[Cremers, Mr. Epimachus Jacobus Johannes Baptista]
CREMERS (Mr. Epimachus Jacobus Johannes Baptista), zoon van Mr. Franciscus Jacobus Johannes en Renera Anna Maria Draper, 15 Juni 1823 te Groningen geb. en 27 Oct. 1896 te Zürich overl. Na het voorbereidend onderwijs op het gymnasium te Katwijk ontvangen te hebben, bezocht hij in 1841 de hoogeschool zijner geboortestad, waar hij 21 Dec. 1849 op stellingen in de rechten promoveerde. De eerste jaren na zijn promotie bleef hij in Groningen metterwoon gevestigd en werd hier in 1862 tot lid der Provinciale Staten gekozen. Twee jaar later in het tweede ministerie Thorbecke tot minister van Buitenlandsche zaken benoemd, als opvolger van den afgetreden van der Maesen de Sombreff, vestigde hij zich in den Haag. Van 1869 tot 91 was Cremers afgevaardigde voor 't kiesdistrict Zuidhorn naar de Tweede Kamer Stat.-Gen., waar hij van 85-88 den voorzittersstoel innam en ook door niet-roomschen om zijn kunde en onpartijdigheid zeer geroemd werd. In 1887 werd hij door den koning tot Minister van Staat benoemd. Van 91 tot zijn dood was Cremers lid van de Eerste Kamer Stat.-Gen.

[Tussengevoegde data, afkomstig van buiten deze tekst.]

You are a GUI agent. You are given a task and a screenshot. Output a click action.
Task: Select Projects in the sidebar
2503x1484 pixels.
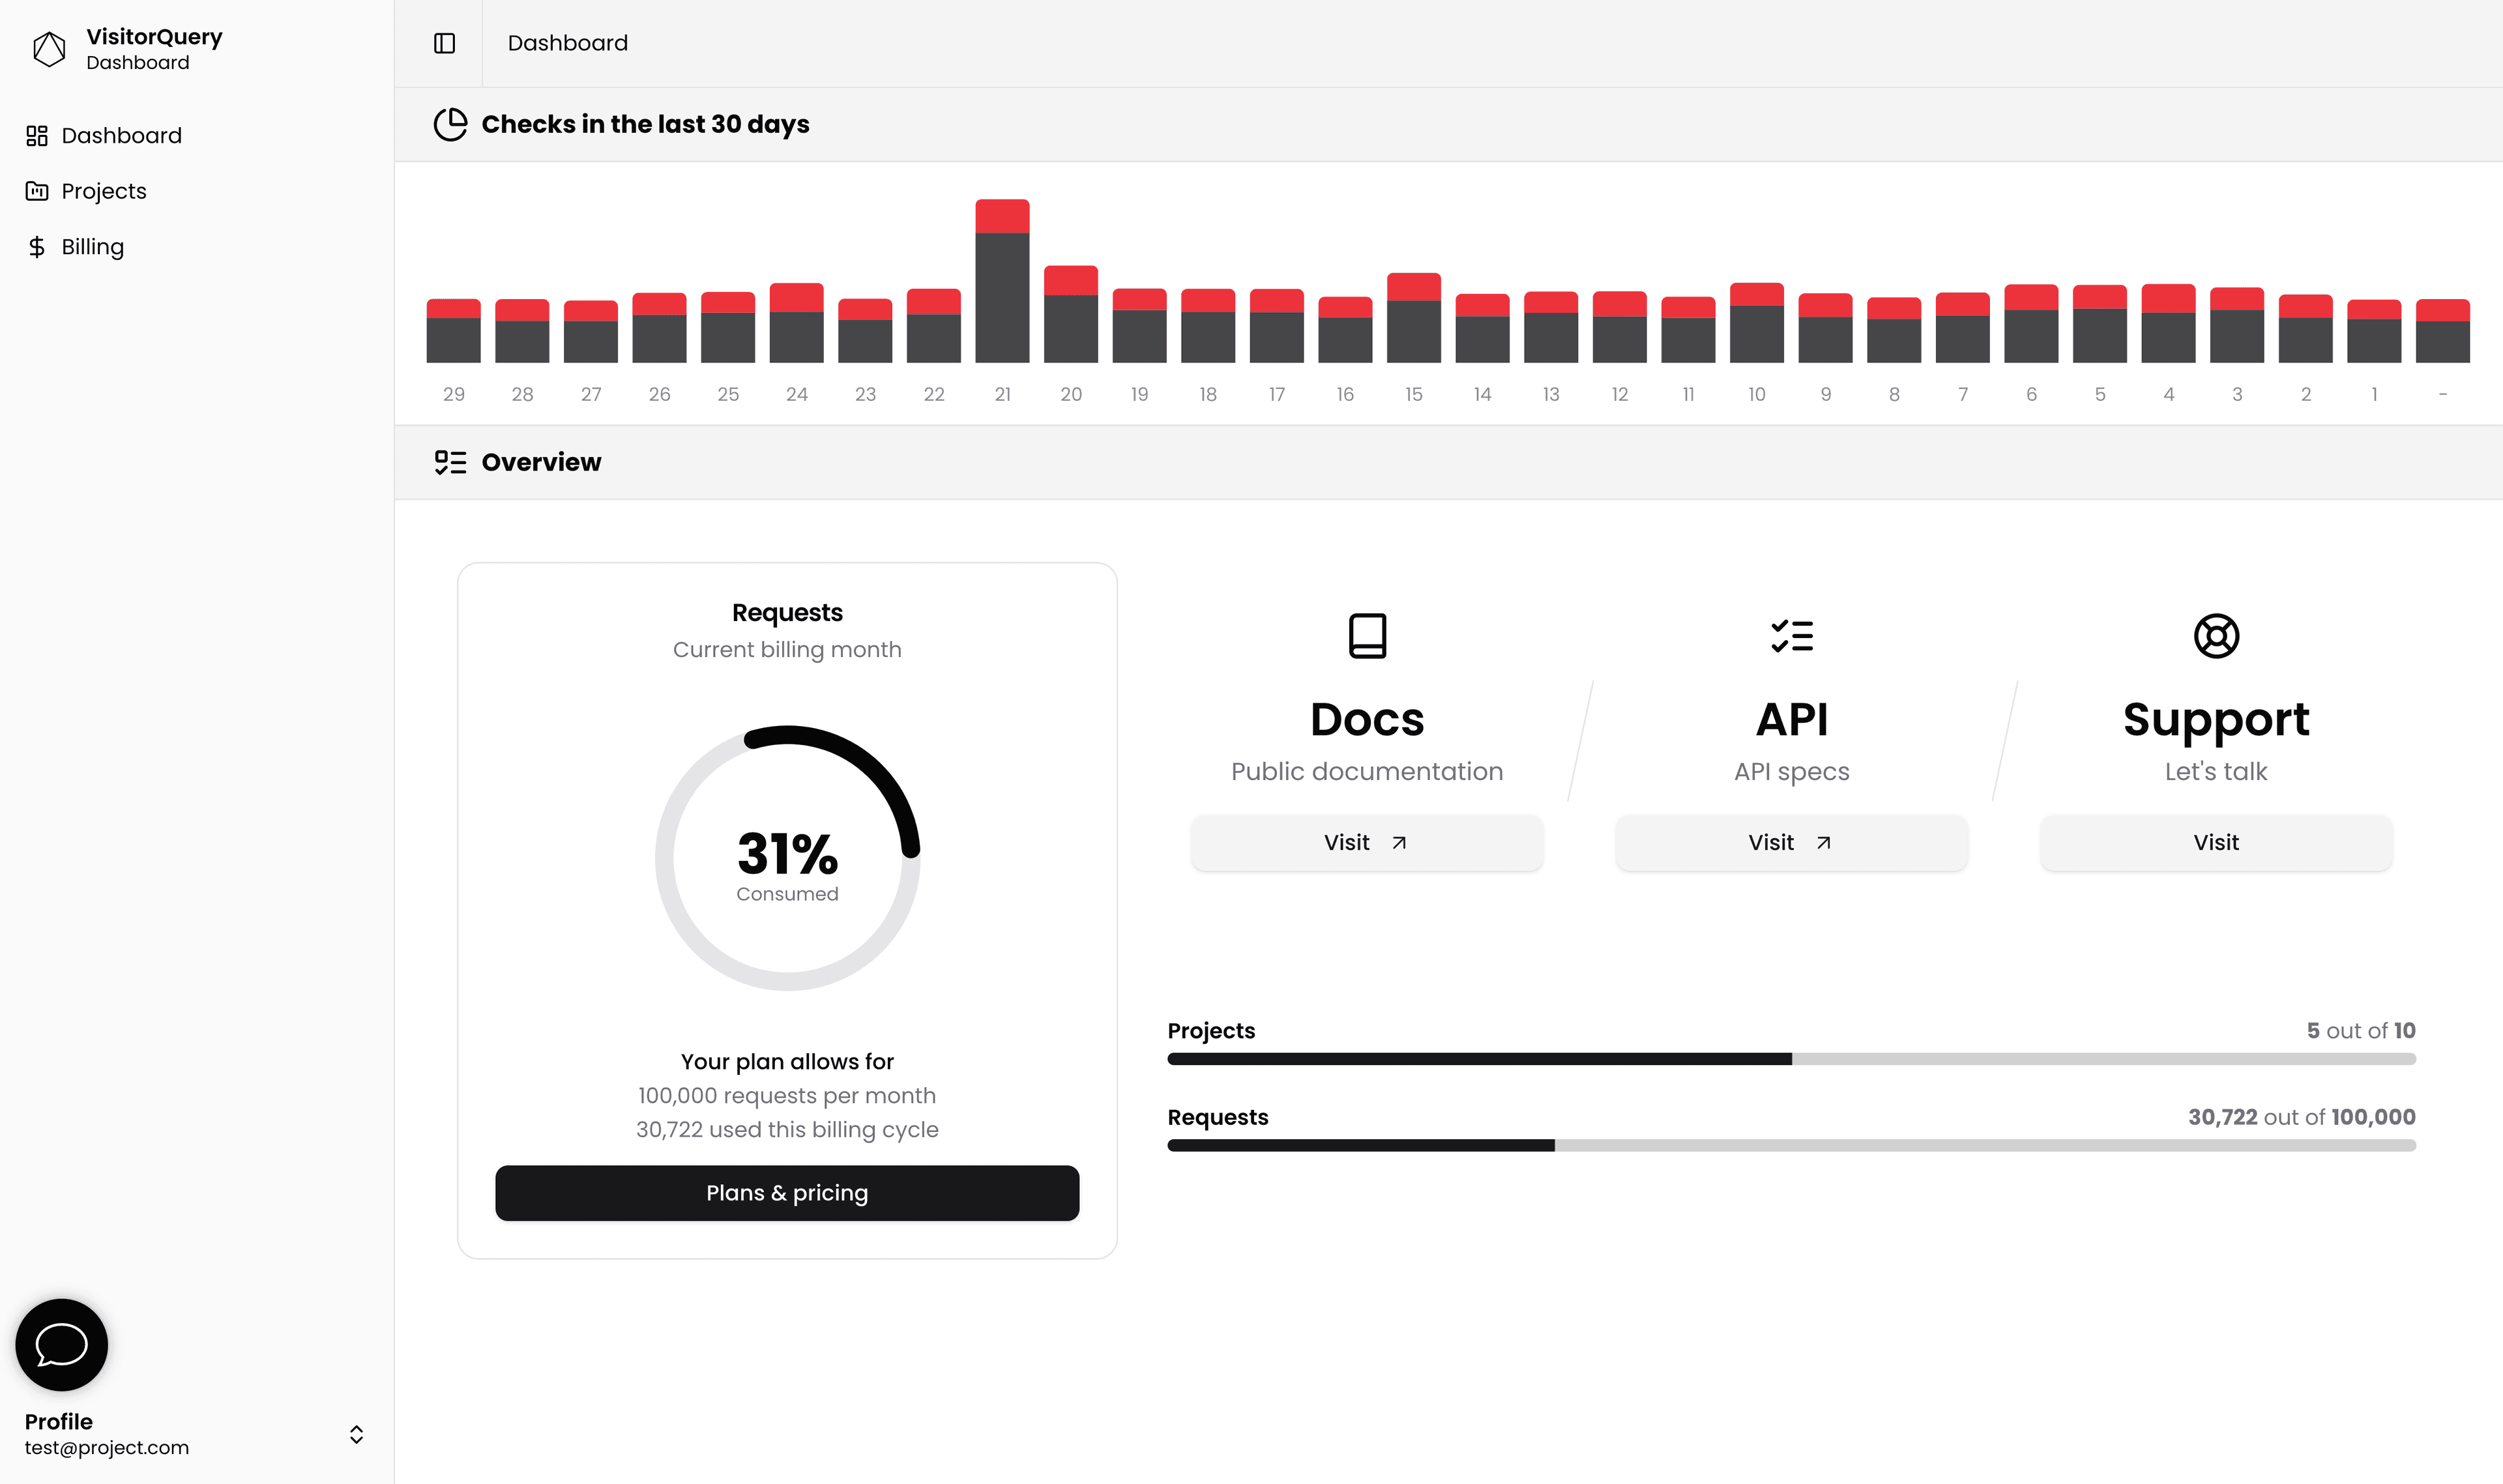click(103, 190)
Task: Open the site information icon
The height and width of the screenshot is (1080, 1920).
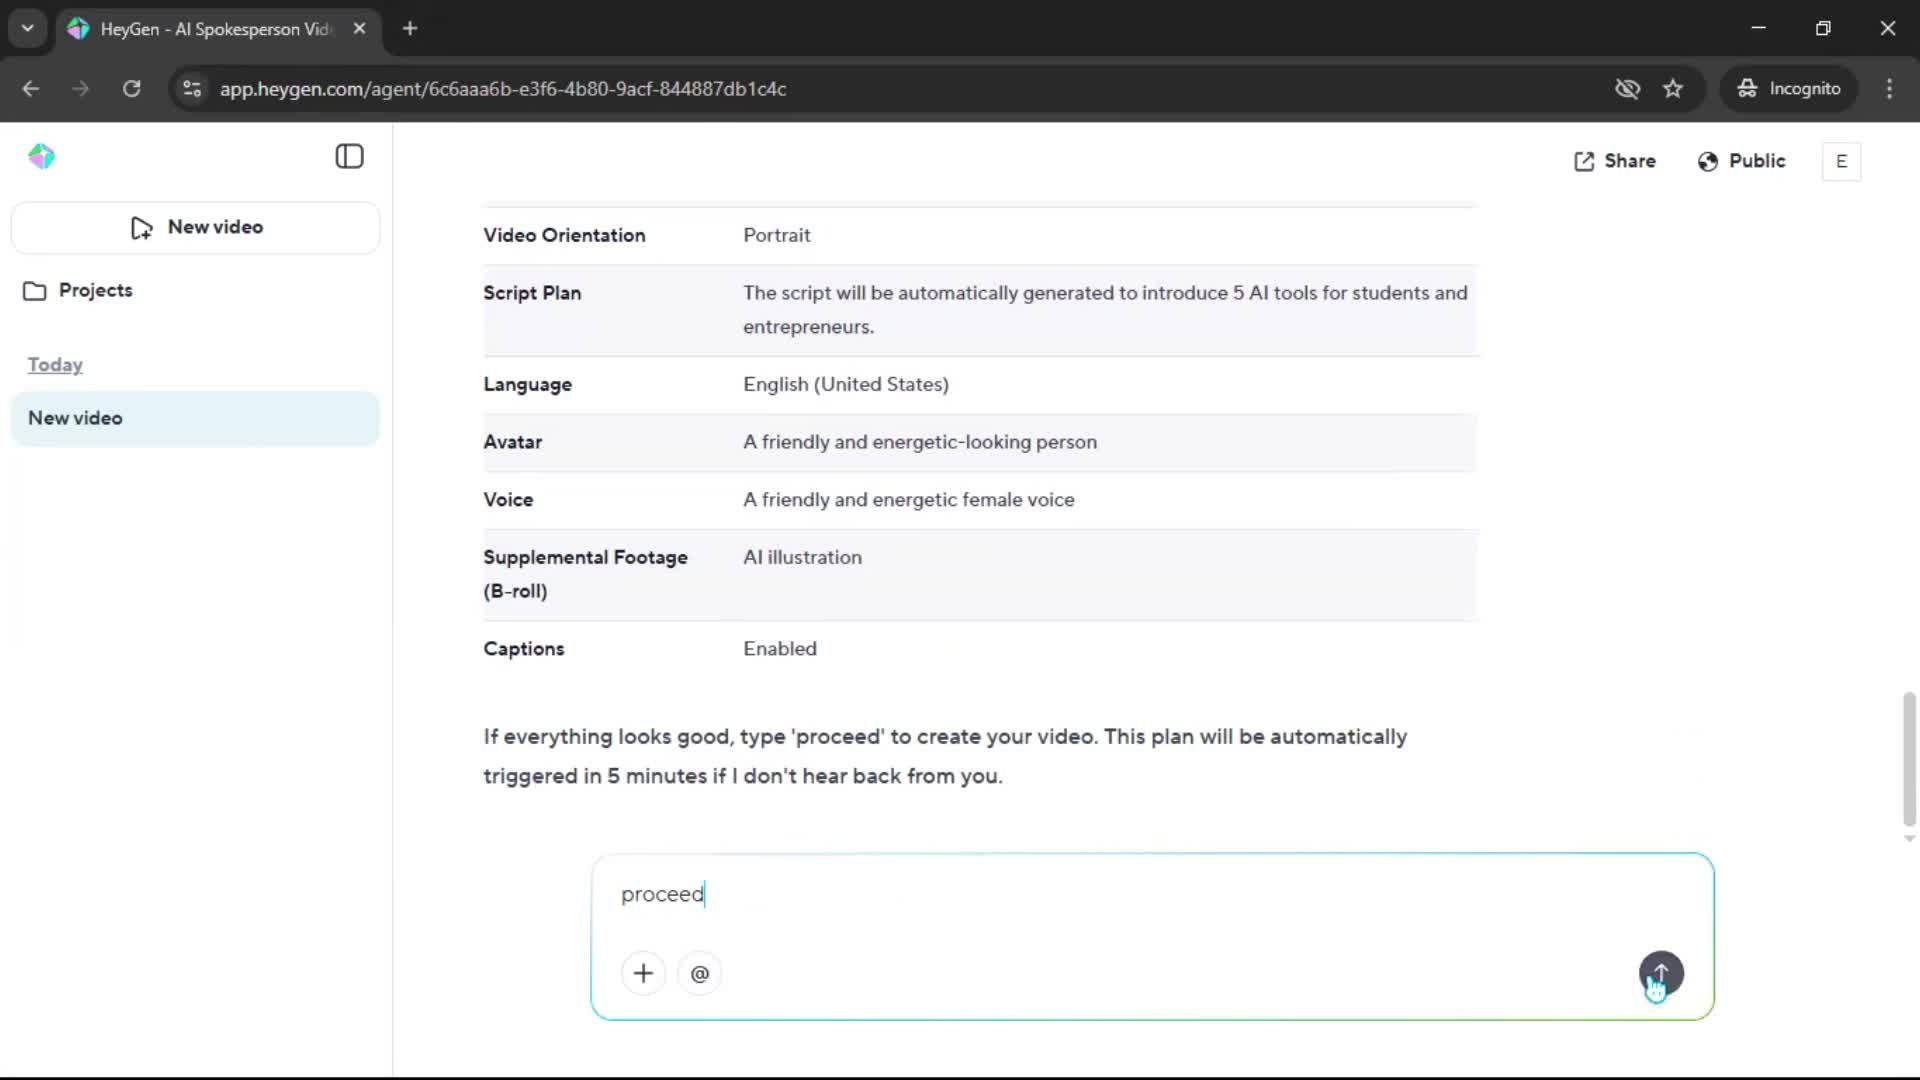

Zijn broeder, Mr. Jacobus Johannes Cremers, geb. 13 Dec. 1806 en overl. 5 Maart 1882 te Groningen, was van 1850 tot zijn dood eveneens lid van de Eerste Kamer.
Zijn portret is gelithografeerd door P. de Josselin de Jong.
Zie: van Boneval Faure in Groningsche Volksalmanak 1897.